Introduction to Game Design, Prototyping, and Development is the first time that all three of these disciplines have been brought together into a single book. It is a distillation of everything that Gibson has learned teaching hundreds of game designers and developers in his years at the #1 university games program in North America. It fully integrates the disciplines of game design and computer programming and helps you master the crucial practice of iterative prototyping using Unity. As the top game engine for cross-platform game development, Unity allows you to write a game once and deliver it to everything from Windows, OS X, and Linux applications to webpages and all of the most popular mobile platforms.

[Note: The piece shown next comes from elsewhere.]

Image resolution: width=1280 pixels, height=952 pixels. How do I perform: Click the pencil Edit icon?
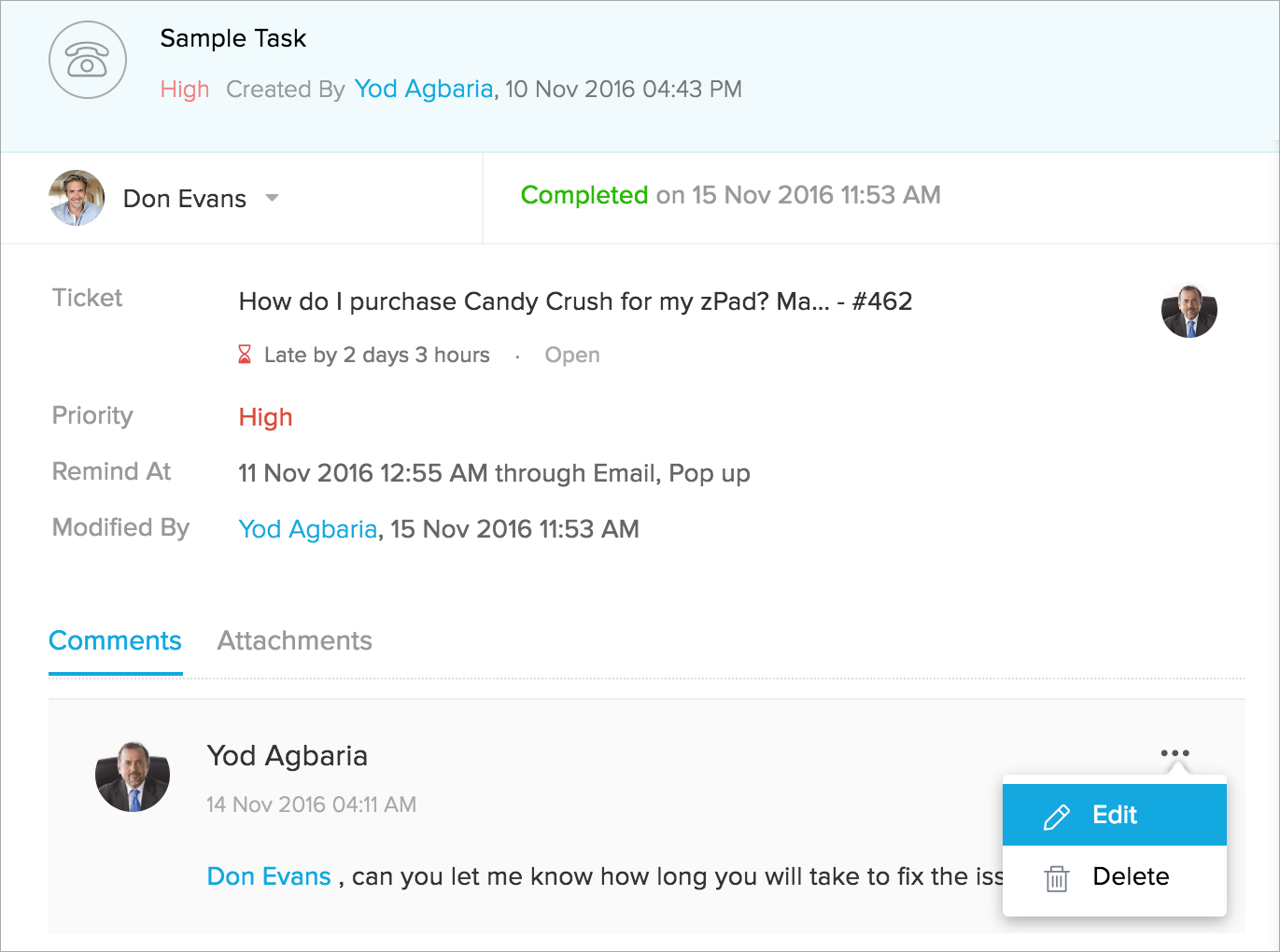tap(1057, 817)
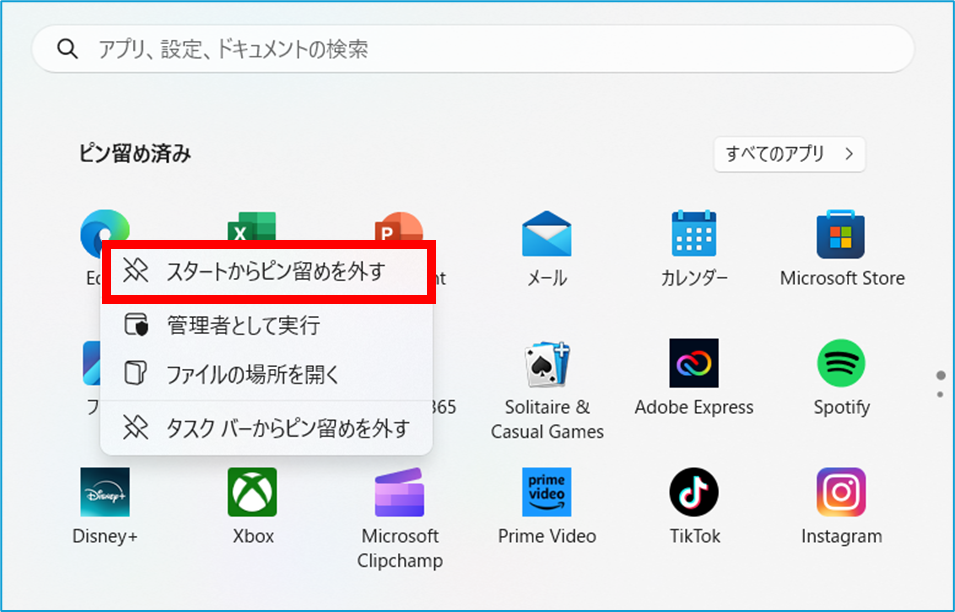
Task: Click the page indicator dots on right edge
Action: [940, 385]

If you want to develop games, you need strong experience with modern best practices and professional tools. There’s no substitute. There’s no shortcut. But you can get what you need in this book.
COVERAGE INCLUDES
- In-depth tutorials for eight different game prototypes
- Developing new game design concepts
- Moving quickly from design concepts to working digital prototypes
- Improving your designs through rapid iteration
- Playtesting your games and interpreting the feedback that you receive
- Tuning games to get the right “game balance” and “game feel”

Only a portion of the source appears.